== Your objective ==
Output every line of the items below verbatim, and leave the pictures out of your answer.

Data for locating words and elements
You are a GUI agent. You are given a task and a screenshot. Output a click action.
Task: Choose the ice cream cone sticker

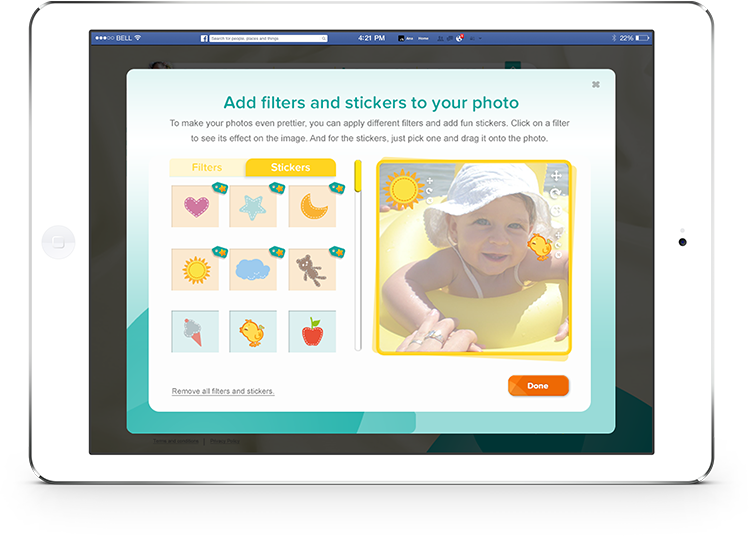[x=195, y=331]
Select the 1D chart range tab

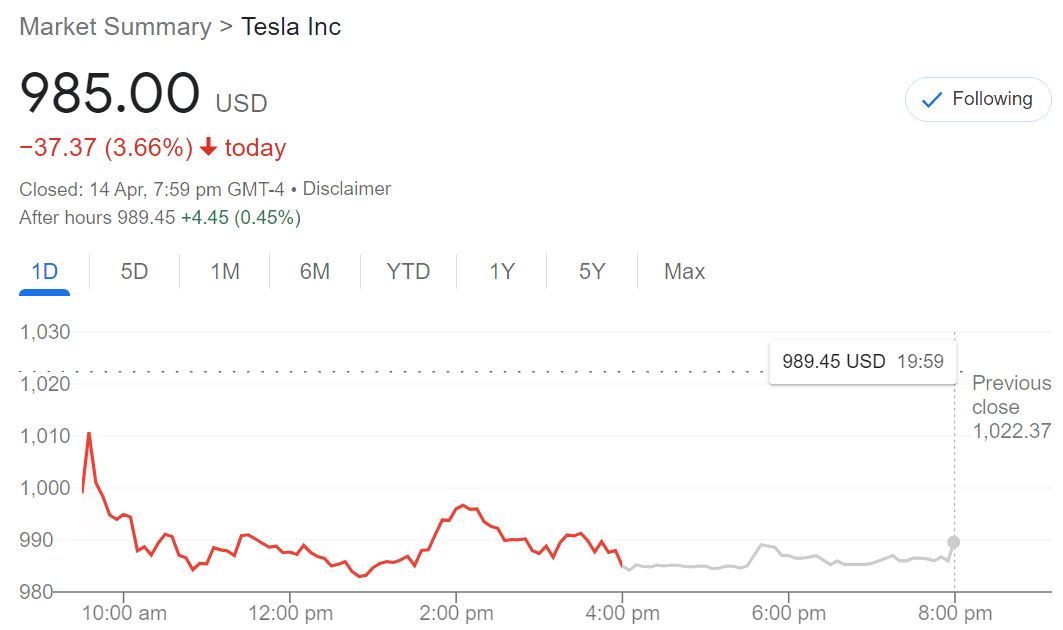[43, 271]
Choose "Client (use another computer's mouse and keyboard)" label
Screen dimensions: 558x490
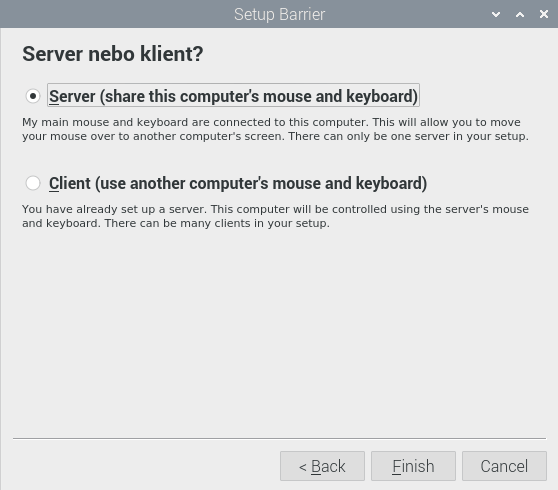click(x=238, y=183)
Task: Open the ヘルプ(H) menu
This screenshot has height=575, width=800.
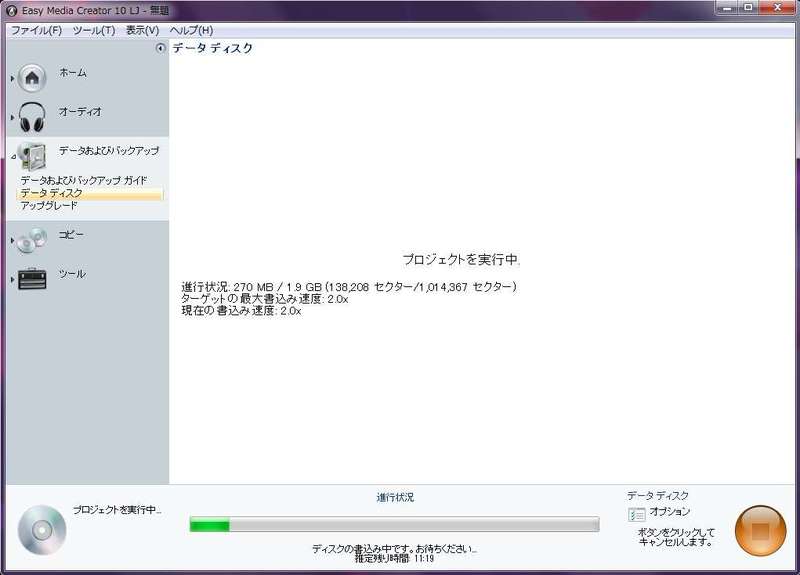Action: (191, 30)
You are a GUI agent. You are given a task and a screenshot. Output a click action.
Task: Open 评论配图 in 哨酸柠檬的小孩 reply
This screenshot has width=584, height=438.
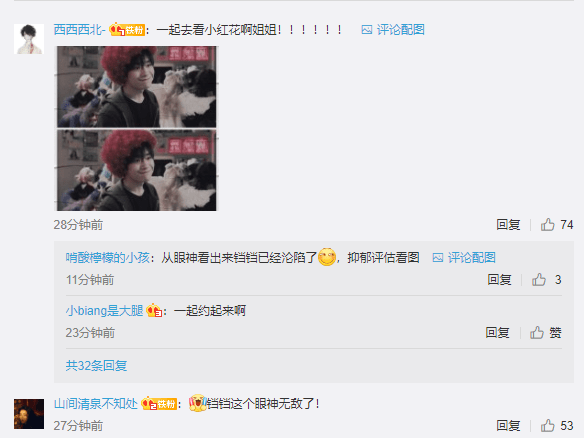click(464, 257)
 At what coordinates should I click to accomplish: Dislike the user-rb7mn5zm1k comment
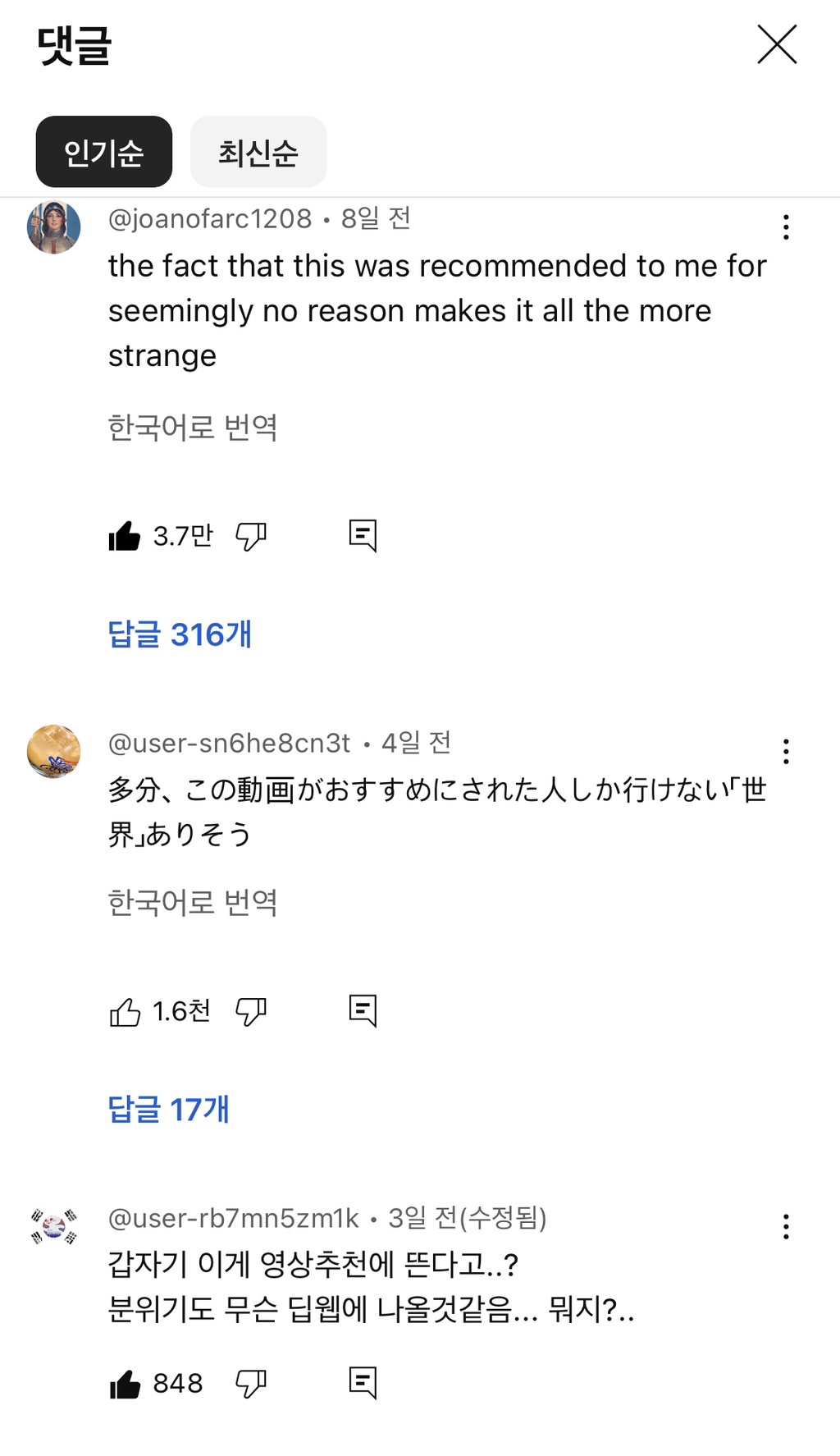click(251, 1384)
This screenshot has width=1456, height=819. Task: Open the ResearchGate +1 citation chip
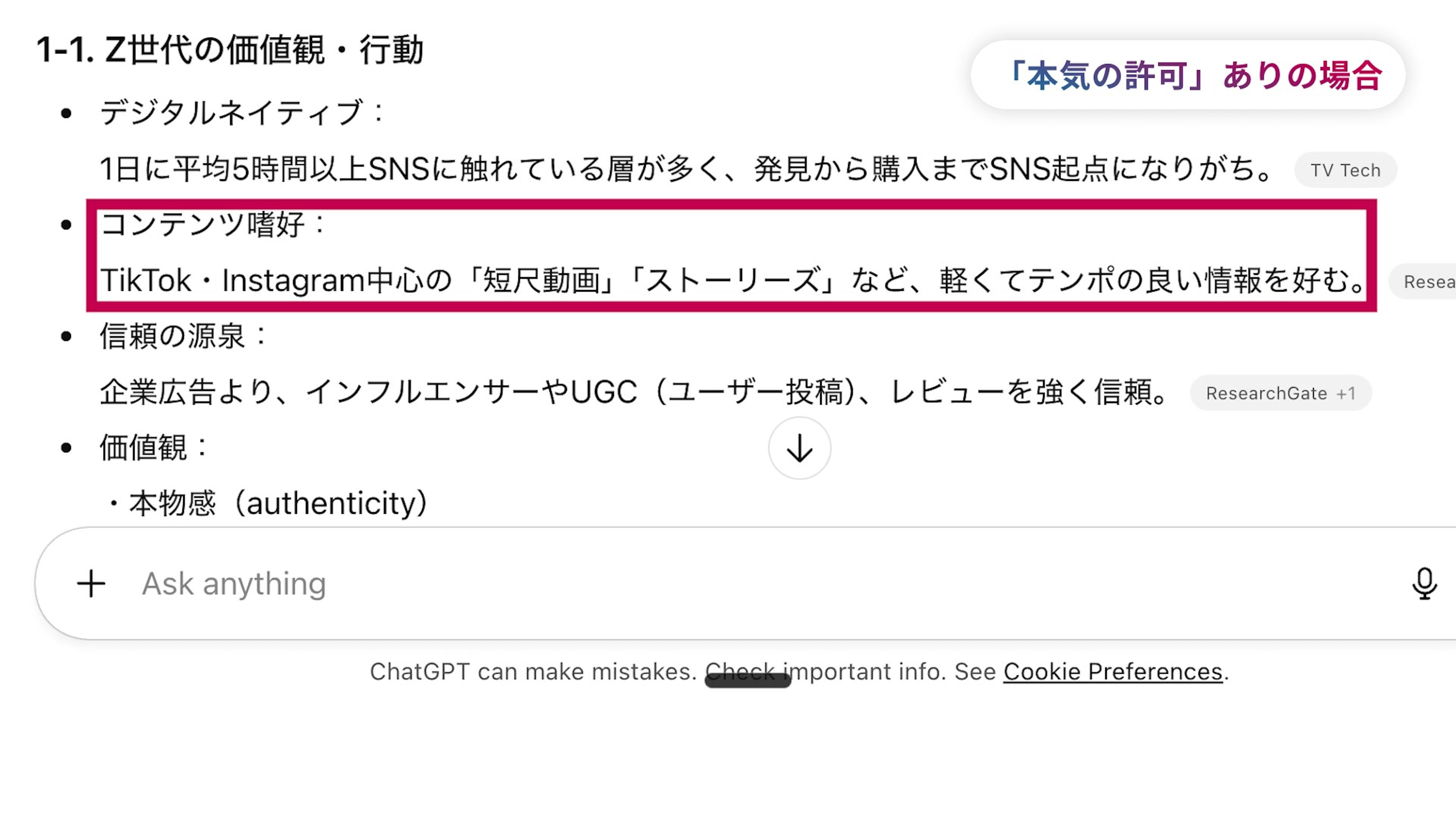[x=1280, y=393]
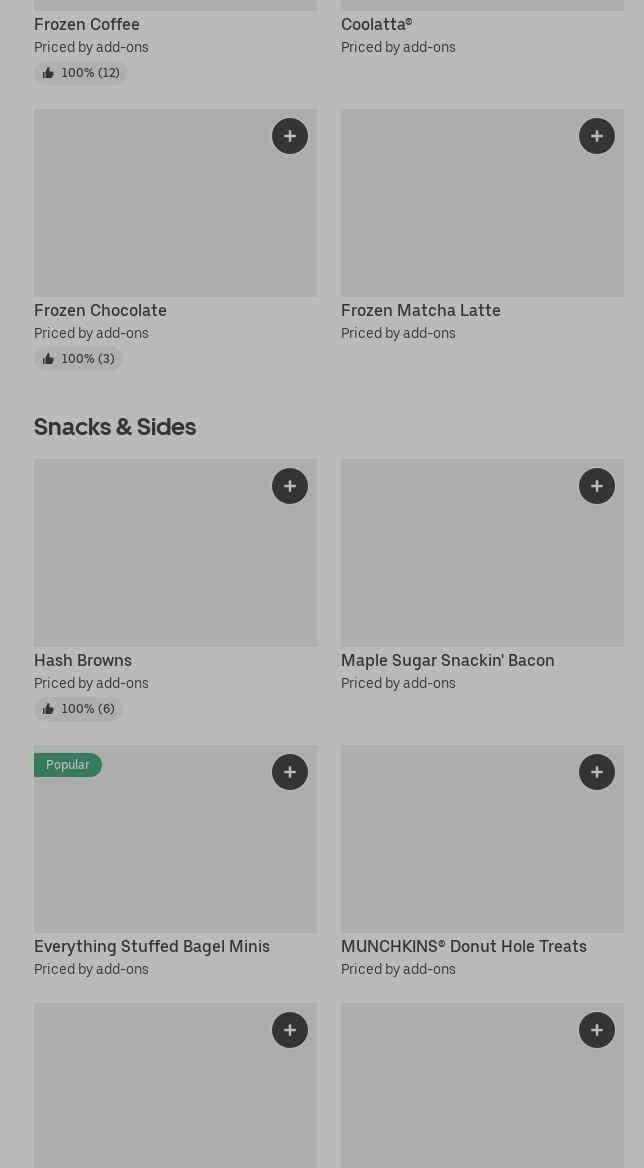Add Frozen Chocolate with plus button
This screenshot has height=1168, width=644.
click(290, 136)
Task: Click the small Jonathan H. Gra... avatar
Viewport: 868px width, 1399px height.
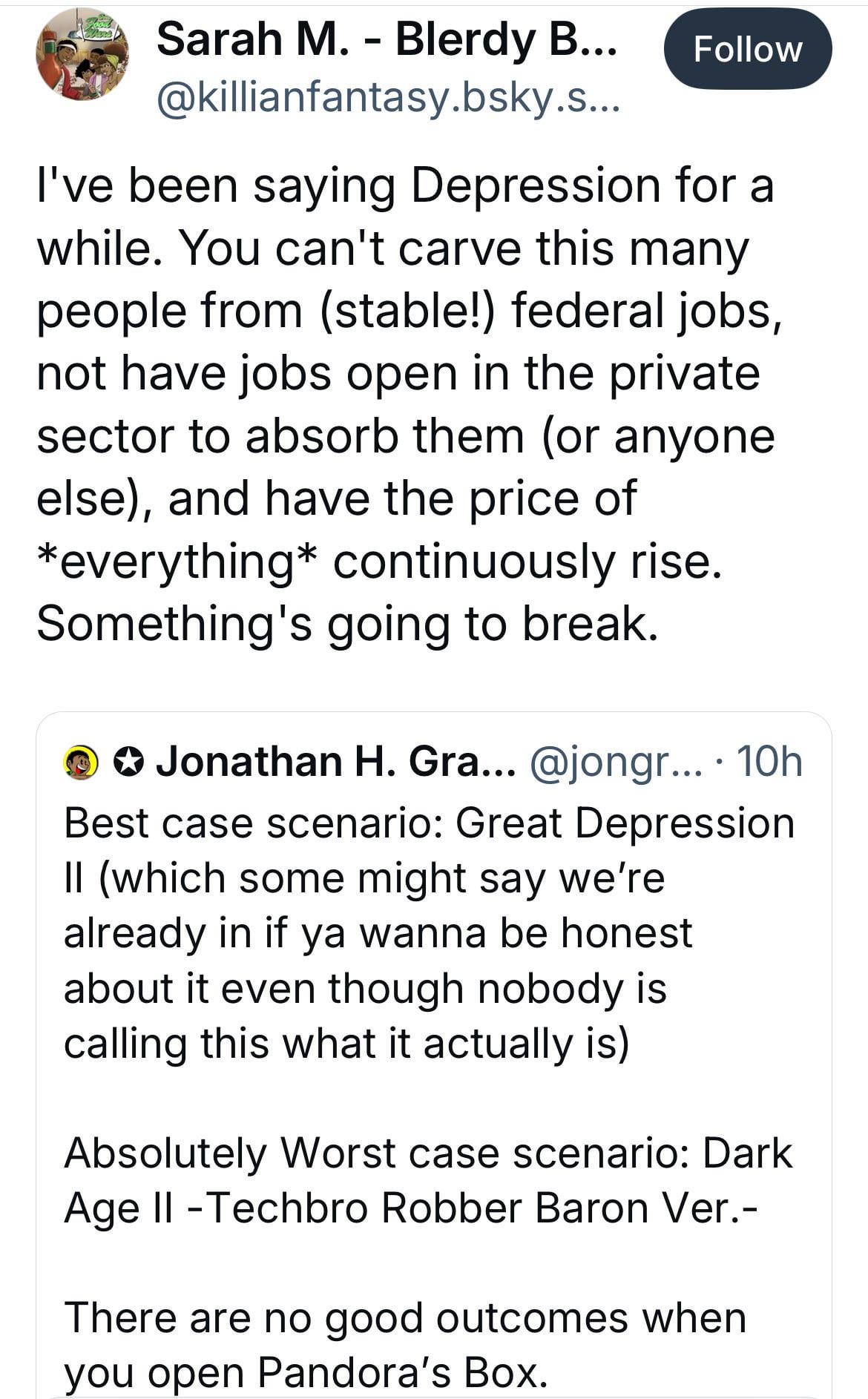Action: [82, 762]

== Exercise response ==
You are a GUI agent. You are given a task and a screenshot. Output a click action.
Task: Choose the ice cream cone sticker

[x=195, y=331]
Select the 1D chart range tab

[43, 271]
Choose "Client (use another computer's mouse and keyboard)" label
Screen dimensions: 558x490
click(x=238, y=183)
Task: Open the ヘルプ(H) menu
This screenshot has height=575, width=800.
Action: (191, 30)
You are a GUI agent. You are given a task and a screenshot. Output a click action.
Task: Open 评论配图 in 哨酸柠檬的小孩 reply
This screenshot has width=584, height=438.
click(464, 257)
 At what coordinates should I click to accomplish: Dislike the user-rb7mn5zm1k comment
click(251, 1384)
This screenshot has width=1456, height=819. Task: Open the ResearchGate +1 citation chip
[x=1280, y=393]
Add Frozen Chocolate with plus button
This screenshot has height=1168, width=644.
click(290, 136)
Task: Click the small Jonathan H. Gra... avatar
Viewport: 868px width, 1399px height.
Action: [82, 762]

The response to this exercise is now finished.